FoMC voters held off on an official rate increase this month, announcing their plans for the balance sheet in its place. Some experts believe the Fed will push rates higher in June others not until September.
The Fed’s intentions to reduce its balance sheet while continuing to raise rates could be problematic mainly because of the excess pressure it will exert on our untested economic recovery.
Then why are Fed officials in a hurry?
According to a theory offered up by one analyst, the academics running the Fed have realized President Trump will most likely be firing most of them, so they are now intent on trying to normalize policy prior to their inevitable departures.
Plus they may be rushing to unravel the web of artificial support that’s been holding the economy together for the past several years because markets seem to be strong and confident right now. Thus gives them scope to backtrack if things start going South again.
The Fed has exhausted all of its tools and resources to bolster the US economy after the last major collapse. And it used its power to keep markets up and that gets us where we are today.
Fed officials know they are out of tricks.
If the economy takes another dive, they have little at their disposal to stop it.
This may explain why they seem to be going ahead to raise rates and trim the balance sheet, so they can slash rates and build the balance sheet back up when the market corrects again.
This month’s FOMC meeting mins have Fed officials on the record saying they would not change their plans for the balance sheet (until the economy exhibits “material deterioration.” Can we then assume they will take that stance in regard to direct rate hikes too? Yes.
The Fed will move slowly but surely, with more aggressive measures until markets start reacting negatively. But, Fed may be overestimating its ability to control the economy when it starts pushing back against the “hawkish” policies.
History tells us that,markets do not sit around and wait for policy makers to right their wrongs; the damage is often done long before officials are able to react.
We should be aware that the Fed’s efforts to prepare itself to handle the next crisis could be what that causes the next crisis.
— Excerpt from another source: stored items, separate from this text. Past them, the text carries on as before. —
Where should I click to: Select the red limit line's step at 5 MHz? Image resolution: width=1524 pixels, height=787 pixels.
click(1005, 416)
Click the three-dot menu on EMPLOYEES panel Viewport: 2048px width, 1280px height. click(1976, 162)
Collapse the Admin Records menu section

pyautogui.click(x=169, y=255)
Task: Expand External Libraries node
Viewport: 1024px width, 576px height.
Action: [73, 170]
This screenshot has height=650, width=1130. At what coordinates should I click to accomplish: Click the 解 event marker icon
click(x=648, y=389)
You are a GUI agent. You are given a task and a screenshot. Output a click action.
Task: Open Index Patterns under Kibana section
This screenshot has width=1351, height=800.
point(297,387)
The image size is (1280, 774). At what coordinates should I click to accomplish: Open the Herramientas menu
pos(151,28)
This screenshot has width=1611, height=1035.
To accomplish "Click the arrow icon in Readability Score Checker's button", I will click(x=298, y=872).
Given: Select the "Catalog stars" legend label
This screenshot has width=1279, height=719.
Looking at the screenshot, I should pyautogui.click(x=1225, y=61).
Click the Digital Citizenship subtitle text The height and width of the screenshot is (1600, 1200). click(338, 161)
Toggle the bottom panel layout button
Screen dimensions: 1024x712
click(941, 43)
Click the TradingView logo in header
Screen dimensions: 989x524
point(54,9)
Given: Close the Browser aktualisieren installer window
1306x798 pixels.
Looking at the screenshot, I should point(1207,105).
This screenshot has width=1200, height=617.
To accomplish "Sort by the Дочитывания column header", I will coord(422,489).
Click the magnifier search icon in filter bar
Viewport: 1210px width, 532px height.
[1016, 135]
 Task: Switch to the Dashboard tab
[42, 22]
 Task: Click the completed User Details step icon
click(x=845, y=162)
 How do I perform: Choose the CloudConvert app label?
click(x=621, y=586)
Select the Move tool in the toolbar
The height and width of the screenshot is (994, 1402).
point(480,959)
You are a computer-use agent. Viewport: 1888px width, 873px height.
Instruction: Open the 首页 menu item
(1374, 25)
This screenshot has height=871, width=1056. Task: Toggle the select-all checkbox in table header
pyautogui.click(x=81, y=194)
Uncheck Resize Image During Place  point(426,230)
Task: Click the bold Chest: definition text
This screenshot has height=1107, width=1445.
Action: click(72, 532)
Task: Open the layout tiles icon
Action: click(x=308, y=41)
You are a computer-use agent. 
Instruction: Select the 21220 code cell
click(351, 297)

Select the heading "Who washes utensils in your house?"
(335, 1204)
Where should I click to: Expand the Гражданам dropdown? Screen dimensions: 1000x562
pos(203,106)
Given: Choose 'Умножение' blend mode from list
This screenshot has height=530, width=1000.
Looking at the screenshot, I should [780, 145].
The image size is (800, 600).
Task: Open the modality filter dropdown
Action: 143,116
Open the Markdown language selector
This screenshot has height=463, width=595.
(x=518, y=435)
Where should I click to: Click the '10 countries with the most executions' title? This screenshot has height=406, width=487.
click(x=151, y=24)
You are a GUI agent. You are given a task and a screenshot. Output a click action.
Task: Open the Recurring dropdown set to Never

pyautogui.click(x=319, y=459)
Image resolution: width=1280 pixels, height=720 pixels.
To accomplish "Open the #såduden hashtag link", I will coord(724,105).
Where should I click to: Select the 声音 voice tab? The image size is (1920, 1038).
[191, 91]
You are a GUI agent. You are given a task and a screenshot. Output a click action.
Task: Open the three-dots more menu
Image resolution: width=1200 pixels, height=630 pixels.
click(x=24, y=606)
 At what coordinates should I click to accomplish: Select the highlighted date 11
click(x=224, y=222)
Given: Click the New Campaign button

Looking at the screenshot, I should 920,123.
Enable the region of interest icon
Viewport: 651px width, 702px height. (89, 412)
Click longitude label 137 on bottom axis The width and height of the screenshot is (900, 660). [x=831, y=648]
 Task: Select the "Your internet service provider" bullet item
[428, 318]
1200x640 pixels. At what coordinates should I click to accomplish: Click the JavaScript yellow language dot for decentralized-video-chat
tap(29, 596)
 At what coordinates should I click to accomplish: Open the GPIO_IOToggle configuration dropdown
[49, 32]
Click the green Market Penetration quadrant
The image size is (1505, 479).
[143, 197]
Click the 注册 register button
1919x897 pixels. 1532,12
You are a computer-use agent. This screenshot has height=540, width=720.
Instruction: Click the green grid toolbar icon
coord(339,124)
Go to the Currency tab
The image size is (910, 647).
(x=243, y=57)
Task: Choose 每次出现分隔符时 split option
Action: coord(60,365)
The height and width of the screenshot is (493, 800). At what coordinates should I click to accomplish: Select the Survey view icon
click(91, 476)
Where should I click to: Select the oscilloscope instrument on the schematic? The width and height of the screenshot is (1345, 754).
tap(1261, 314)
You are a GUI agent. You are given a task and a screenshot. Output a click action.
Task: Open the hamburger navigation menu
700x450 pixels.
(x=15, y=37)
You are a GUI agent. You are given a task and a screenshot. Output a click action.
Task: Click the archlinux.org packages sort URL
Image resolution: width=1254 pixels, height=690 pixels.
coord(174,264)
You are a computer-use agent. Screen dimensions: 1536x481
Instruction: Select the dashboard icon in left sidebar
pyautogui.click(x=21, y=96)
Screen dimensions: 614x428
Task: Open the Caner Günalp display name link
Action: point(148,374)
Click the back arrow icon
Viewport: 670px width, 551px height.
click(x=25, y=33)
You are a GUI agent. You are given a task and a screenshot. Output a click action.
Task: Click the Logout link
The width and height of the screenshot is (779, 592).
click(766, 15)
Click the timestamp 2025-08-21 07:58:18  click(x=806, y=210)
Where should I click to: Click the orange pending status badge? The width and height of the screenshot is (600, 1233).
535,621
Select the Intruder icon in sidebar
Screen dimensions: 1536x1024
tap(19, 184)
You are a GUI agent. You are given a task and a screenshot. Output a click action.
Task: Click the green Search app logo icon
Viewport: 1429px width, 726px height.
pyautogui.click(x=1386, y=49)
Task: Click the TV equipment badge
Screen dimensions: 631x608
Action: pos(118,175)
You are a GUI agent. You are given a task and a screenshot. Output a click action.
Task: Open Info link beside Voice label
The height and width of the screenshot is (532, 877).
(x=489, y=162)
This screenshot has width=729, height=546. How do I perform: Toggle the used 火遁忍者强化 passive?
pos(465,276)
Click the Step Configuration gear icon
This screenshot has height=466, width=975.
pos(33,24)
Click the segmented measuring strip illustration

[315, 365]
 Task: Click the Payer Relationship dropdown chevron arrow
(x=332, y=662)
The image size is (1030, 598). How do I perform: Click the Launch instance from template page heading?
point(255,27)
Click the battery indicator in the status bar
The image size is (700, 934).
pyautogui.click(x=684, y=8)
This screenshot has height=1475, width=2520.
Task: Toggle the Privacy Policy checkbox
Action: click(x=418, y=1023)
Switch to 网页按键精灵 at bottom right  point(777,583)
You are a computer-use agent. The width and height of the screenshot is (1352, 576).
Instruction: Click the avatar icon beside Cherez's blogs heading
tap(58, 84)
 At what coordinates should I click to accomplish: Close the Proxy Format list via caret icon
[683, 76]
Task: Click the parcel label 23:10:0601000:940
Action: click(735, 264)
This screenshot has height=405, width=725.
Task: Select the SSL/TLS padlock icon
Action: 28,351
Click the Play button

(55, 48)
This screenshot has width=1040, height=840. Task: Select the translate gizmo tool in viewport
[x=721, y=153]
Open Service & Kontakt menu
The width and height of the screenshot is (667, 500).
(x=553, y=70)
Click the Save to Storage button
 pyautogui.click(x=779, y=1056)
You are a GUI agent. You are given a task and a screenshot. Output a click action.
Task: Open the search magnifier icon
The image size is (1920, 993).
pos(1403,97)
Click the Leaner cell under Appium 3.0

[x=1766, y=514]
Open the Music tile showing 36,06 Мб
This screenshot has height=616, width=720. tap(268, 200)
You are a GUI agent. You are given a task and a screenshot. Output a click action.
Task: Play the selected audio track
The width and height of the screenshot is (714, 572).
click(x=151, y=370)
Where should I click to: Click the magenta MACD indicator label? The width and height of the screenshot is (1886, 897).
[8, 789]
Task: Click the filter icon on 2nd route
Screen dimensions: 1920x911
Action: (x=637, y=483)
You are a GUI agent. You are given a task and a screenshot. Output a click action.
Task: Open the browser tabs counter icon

Shayne and I expect that the Fed will keep pushing until it breaks the economy, when that happens, real, tangible assets like Gold, Silver, fine art, fine diamonds, thoroughbred blood stock and Tier 1 vintage and classic motor cars will likely be the few assets that prosper, much of those for the very rich, what about the regular guy?
That said, now it is Key for the average savers to protect themselves by adding Gold and Silver (Bullion, Coins, Mining Stocks & Royalty Streamers) to there portfolios for financial security.
Friday, the US major stock market indexes finished at: DJIA -2.67 at 21080.28, NAS Comp +4.94 at 6210.17, S&P 500 +0.75 at 2415.82
Volume: pre-Holiday trade on the NYSE was light with just 683-M/shares exchanged.
- NAS Comp +15.4% YTD
- S&P 500 +7.9% YTD
- DJIA +6.7% YTD
- Russell 2000 +1.9% YTD
|HeffX-LTN Analysis for DIA:||Overall||Short||Intermediate||Long|
|Bullish (0.39)||Neutral (0.23)||Bullish (0.42)||Very Bullish (0.51)|
|HeffX-LTN Analysis for SPY:||Overall||Short||Intermediate||Long|
|Bullish (0.35)||Bullish (0.44)||Bullish (0.29)||Bullish (0.33)|
|HeffX-LTN Analysis for QQQ:||Overall||Short||Intermediate||Long|
|Bullish (0.46)||Bullish (0.48)||Bullish (0.31)||Very Bullish (0.58)|
|HeffX-LTN Analysis for GLD:||Overall||Short||Intermediate||Long|
|Bullish (0.25)||Bullish (0.25)||Bullish (0.29)||Neutral (0.22)|
|HeffX-LTN Analysis for VXXL||Overall||Short||Intermediate||Long|
|Bearish (-0.41)||Bearish (-0.44)||Bearish (-0.42)||Bearish (-0.38)|
Have a terrific Memorial Day weekend to all of our American readers.